The majority of the books we considered were published between mid 17th century and mid 18th century. This as well is not surprising, because the bibliographies we took into consideration when implementing our database were focused mostly on that time period.

More interesting was the analysis of the posthumous publications. Through a counting we had guessed that from the start of the 17th century onwards the quantity of posthumous publications increased. As you see in Figure 2.1, this appears not to be the case; publications dates have a tendency of being published shortly prior to the death of the author. This probably shows the will of the authors, conscious of their approaching end of life, to publish their letters and memories .

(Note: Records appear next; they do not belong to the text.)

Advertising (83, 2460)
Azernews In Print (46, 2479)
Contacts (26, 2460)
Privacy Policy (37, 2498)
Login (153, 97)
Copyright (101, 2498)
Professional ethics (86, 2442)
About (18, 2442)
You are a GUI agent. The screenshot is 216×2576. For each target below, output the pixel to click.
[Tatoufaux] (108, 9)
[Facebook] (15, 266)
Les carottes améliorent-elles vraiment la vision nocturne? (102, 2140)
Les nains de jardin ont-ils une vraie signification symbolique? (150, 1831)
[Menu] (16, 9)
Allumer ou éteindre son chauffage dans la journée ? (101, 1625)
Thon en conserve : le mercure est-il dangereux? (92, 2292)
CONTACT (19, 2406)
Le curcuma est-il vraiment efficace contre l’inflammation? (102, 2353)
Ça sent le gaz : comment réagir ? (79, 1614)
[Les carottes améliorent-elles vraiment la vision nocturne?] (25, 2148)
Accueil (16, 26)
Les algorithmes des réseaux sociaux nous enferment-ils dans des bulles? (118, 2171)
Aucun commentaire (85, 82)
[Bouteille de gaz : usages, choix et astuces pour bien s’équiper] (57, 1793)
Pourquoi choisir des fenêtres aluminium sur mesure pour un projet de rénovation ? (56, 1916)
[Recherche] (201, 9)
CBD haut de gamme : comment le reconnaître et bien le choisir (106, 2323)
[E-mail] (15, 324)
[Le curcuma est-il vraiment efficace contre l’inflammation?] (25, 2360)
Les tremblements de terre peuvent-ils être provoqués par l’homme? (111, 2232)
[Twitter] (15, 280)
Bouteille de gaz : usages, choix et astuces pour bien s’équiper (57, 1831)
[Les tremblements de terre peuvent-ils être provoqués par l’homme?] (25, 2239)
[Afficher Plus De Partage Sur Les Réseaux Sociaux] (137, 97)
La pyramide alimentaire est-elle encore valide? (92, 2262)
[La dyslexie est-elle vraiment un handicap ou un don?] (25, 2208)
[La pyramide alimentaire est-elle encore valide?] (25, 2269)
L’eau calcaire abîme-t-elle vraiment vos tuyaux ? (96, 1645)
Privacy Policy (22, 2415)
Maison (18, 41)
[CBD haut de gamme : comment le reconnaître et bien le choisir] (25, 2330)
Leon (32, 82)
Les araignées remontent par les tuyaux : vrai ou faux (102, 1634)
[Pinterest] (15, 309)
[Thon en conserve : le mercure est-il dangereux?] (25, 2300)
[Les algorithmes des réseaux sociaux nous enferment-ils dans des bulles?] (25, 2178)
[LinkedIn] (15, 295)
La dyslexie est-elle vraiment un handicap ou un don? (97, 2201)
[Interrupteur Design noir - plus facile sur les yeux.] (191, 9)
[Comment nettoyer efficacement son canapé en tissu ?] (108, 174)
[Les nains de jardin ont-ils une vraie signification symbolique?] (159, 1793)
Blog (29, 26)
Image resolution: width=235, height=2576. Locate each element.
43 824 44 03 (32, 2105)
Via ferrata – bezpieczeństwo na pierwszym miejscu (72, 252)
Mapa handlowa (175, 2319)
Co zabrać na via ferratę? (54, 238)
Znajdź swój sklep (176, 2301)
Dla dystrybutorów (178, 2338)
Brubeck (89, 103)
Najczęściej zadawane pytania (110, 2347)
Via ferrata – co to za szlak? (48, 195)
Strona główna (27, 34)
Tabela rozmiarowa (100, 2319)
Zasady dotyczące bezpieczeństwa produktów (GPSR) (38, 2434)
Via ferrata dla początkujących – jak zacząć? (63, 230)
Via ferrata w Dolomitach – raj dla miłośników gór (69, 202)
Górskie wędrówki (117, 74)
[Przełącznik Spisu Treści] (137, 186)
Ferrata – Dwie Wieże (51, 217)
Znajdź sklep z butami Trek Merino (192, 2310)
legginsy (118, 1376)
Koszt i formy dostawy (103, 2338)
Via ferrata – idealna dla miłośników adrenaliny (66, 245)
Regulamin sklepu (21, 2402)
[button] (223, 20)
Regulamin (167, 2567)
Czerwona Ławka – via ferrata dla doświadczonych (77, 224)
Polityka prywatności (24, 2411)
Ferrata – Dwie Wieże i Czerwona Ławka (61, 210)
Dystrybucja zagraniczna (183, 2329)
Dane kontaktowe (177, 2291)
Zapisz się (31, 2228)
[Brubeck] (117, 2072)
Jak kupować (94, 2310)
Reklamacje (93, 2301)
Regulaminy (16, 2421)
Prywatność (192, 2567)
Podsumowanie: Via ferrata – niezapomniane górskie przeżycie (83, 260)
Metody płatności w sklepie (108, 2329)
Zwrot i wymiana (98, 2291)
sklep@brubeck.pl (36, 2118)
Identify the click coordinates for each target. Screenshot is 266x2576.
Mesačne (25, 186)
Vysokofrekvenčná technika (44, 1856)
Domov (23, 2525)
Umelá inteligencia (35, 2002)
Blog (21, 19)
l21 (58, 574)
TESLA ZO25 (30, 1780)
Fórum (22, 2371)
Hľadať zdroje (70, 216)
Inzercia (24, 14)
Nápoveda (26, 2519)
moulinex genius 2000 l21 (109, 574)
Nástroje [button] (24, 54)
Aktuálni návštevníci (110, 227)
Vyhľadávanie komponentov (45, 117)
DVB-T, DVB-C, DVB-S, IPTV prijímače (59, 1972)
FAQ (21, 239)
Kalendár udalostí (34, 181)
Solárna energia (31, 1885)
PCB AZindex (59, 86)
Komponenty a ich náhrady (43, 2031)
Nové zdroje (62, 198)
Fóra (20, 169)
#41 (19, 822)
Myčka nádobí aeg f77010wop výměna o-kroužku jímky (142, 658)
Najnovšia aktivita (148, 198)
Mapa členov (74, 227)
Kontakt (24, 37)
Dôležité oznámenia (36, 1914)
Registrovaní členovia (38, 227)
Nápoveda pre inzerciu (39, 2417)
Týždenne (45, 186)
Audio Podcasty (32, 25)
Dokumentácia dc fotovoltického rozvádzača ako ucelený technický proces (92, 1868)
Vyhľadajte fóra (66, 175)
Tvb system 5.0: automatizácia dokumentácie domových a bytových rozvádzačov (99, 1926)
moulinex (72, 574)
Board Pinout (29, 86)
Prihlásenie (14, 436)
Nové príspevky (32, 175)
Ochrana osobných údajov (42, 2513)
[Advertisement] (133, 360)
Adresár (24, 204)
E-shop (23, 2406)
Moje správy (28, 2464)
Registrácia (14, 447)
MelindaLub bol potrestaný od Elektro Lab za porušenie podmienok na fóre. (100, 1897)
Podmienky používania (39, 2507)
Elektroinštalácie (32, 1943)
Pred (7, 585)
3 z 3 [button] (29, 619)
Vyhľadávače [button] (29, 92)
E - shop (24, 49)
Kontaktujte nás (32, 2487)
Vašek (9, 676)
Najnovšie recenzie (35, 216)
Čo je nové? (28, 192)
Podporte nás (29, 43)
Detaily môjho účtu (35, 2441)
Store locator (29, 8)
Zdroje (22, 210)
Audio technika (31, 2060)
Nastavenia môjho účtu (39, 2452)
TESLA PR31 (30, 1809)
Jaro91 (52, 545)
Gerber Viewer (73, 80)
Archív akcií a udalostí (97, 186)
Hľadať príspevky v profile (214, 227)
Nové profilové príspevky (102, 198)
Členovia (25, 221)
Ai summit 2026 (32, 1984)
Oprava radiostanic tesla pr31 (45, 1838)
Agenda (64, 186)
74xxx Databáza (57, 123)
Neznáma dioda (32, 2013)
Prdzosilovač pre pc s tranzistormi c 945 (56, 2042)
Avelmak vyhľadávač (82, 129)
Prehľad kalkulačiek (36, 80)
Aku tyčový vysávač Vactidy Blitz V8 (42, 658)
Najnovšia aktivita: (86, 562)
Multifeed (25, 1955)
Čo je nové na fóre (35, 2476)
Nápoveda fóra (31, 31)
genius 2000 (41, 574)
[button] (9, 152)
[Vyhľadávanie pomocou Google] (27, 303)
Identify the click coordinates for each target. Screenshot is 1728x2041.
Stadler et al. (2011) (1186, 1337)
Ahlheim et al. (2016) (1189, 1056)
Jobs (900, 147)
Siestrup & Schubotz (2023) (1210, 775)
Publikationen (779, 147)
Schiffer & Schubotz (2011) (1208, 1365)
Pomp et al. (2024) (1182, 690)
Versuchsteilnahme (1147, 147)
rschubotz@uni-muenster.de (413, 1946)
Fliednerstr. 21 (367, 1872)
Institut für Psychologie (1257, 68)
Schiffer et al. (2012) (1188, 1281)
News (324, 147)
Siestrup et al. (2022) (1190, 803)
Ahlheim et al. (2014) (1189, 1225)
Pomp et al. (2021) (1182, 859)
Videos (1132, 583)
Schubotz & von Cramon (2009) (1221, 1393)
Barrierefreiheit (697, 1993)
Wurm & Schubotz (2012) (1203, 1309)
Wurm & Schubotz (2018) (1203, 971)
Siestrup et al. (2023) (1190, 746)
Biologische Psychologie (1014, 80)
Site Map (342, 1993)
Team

Also remarkable is the increase in publications of books of authors deceased at least a century before. This trend starts from the 19th century onwards, however it has to be confirmed using a bigger amount of data.

Remarks

We learned that data is not just an amount of information to be blindly worked on, but that it is important to consider with care what this data means on a humanists point of view. When for example standardizing location names it is important to keep the original names in a column, as the way they have been written or the specific significance of the place written in that manner may be important for future, historical considerations.

Unfortunately, especially with locations, it is impossible not to have certain approximations, it is therefore mandatory to annotate these if occurring (e.g. Some locations are nowadays all in one city, but this might not have been the case when the book was published. All this information would get lost without keeping the originals names somewhere memorized).

Furthermore as specified before it is often necessary to use a subgroup of the data contained. This then may lead to conclusion for the whole data set, which may be erratic.

Biasness is important to consider as well and in fact some of our previous claimed results are partly due to our subjective choice of data: the Molhuysen bibliography contains books of letter written to and from Dutchman, hence the high amount of publications in Amsterdam and Leiden. Similar aspects have to be considered when analyzing the publications date of these letters. It appears now that most letters were send in the 17-18th century, but this, is also due to the choice of bibliographies.

Conclusion and Further Research

Visualizations techniques have proven to be very useful to visualize large amounts of data in a clear way. The geographical map-view, even if not so innovative on a visualization point of view, is valuable pedagogically, as it reconnects to a known view. Abstracter visualization, however, are capable of including more dimensions, and their interconnections, in one big picture.

For our projects the geographical map was already able to give us much insight and helped to answer some of our research questions. This has however to be implemented on the whole of the data and not just on a subset. Furthermore we want to implement the database with other bibliographies from other countries in order to tackle some of the biasness issues mentioned before. There are also some future visualization plans regarding the posthumous publications, which we will try to incorporate.